練習問題 A - 事業承継についての文章の「今回はこれらに加えて「株式上」から「深刻になると見られています。」までを、「後継者候補」を「跡継ぎ候補」に変えてもう一度書いてください。

元の文章 -
════════════════════
今回はこれらに加えて「株式上場による会社の承継」という、少しイレギュラーな手法についても解説します。それぞれの特性やメリットとデメリットを見ていきましょう。

親族内承継

現経営者の子息や兄弟など、血縁関係のある人物に事業を引き継ぐことを親族内承継といいます。まだ後継者候補が若いうちから次期経営者として教育していくことが一般的です。

国内の中小企業においては長年主流であった事業承継方法で、関係各所からの反発が起きにくく、比較的スムーズに事業を引き継ぐことができるのが魅力です。会社株式の譲渡の手法も、贈与や相続などで選択肢の幅が広がります。

しかし近年では親族内承継が思ったように進まず、頭を抱える経営者が増えています。後継者候補が成長したときに事業を受け継ぐことを拒否される、あるいは身内に後継者候補がいないといったケースが増えているのです。少子化や自由な働き方の普及で、この問題は今後ますます深刻になると見られています。

親族外承継

長年親族内承継が主流だった日本では、それ以外の事業承継を一括りにして親族外承継といいます。後ほど解説するM&Aによる事業承継も、広い意味ではこの親族外承継に含まれます。

親族外承継で多いのは、取締役や従業員など、社内で経営者としての素質がある人材に事業を引き継ぐケースです。すでに他の従業員との関係が構築されていて、組織風土や理念も理解しているため、承継後も円滑な経営が期待できます。

親族外承継で難しいのは、後継者側が会社株式を買い取るだけの資金を用意しなくてはならないことです。資金が用意できないために贈与や相続という手段を選んだ場合も、贈与税や相続税の負担は重くのしかかってきます。

M&Aによる会社の承継

他社に会社を譲渡することで事業承継を行うのが、M&Aによる事業承継です。もし親族や社内など現経営者が自力で見つけられる範囲に後継者候補がいなかったとしても、M&Aによって会社を丸ごと売却すれば、他社の経営の下で事業を存続させることができます。

M&Aであればより広い選択肢から事業の譲渡先を探すことができますし、より資金力のある会社の傘下に入ることで、事業がさらに発展する可能性もあります。ただしM&Aでは取引先や従業員の間に不安が広がりやすいことから、事前に十分なフォローが必要でしょう。
════════════════════
データセットの行 -
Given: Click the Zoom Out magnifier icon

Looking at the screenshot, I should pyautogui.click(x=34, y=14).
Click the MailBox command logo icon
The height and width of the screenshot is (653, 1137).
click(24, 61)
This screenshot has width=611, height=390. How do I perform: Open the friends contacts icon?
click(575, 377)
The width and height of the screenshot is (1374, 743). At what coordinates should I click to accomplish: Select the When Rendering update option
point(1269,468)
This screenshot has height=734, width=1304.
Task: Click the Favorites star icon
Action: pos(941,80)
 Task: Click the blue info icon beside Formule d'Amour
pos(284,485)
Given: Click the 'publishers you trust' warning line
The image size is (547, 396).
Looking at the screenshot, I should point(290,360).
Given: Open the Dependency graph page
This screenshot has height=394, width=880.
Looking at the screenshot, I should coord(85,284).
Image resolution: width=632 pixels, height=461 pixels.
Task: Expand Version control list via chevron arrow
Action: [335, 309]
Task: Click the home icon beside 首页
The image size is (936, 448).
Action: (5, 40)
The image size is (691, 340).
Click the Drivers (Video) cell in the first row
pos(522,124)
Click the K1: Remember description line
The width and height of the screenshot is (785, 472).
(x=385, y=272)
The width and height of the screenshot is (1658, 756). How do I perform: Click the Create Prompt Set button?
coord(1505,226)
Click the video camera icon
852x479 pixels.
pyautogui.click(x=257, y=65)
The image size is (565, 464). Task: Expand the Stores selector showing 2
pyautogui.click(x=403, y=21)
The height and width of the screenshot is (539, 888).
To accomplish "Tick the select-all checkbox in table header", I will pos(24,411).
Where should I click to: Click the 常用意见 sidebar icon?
════════════════════
練習問題 B - 上のデータセットの行のうち、「Given: Click the 'publishers」を含む行からデータセットの最後の行までを、一字も変えずに書き写してください。

解答 A -
今回はこれらに加えて「株式上場による会社の承継」という、少しイレギュラーな手法についても解説します。それぞれの特性やメリットとデメリットを見ていきましょう。

親族内承継

現経営者の子息や兄弟など、血縁関係のある人物に事業を引き継ぐことを親族内承継といいます。まだ跡継ぎ候補が若いうちから次期経営者として教育していくことが一般的です。

国内の中小企業においては長年主流であった事業承継方法で、関係各所からの反発が起きにくく、比較的スムーズに事業を引き継ぐことができるのが魅力です。会社株式の譲渡の手法も、贈与や相続などで選択肢の幅が広がります。

しかし近年では親族内承継が思ったように進まず、頭を抱える経営者が増えています。跡継ぎ候補が成長したときに事業を受け継ぐことを拒否される、あるいは身内に跡継ぎ候補がいないといったケースが増えているのです。少子化や自由な働き方の普及で、この問題は今後ますます深刻になると見られています。

解答 B -
Given: Click the 'publishers you trust' warning line
The image size is (547, 396).
Looking at the screenshot, I should point(290,360).
Given: Open the Dependency graph page
This screenshot has height=394, width=880.
Looking at the screenshot, I should coord(85,284).
Image resolution: width=632 pixels, height=461 pixels.
Task: Expand Version control list via chevron arrow
Action: [335, 309]
Task: Click the home icon beside 首页
The image size is (936, 448).
Action: (5, 40)
The image size is (691, 340).
Click the Drivers (Video) cell in the first row
pos(522,124)
Click the K1: Remember description line
The width and height of the screenshot is (785, 472).
(x=385, y=272)
The width and height of the screenshot is (1658, 756). How do I perform: Click the Create Prompt Set button?
coord(1505,226)
Click the video camera icon
852x479 pixels.
pyautogui.click(x=257, y=65)
The image size is (565, 464). Task: Expand the Stores selector showing 2
pyautogui.click(x=403, y=21)
The height and width of the screenshot is (539, 888).
To accomplish "Tick the select-all checkbox in table header", I will pos(24,411).
Where should I click to: Click the 常用意见 sidebar icon?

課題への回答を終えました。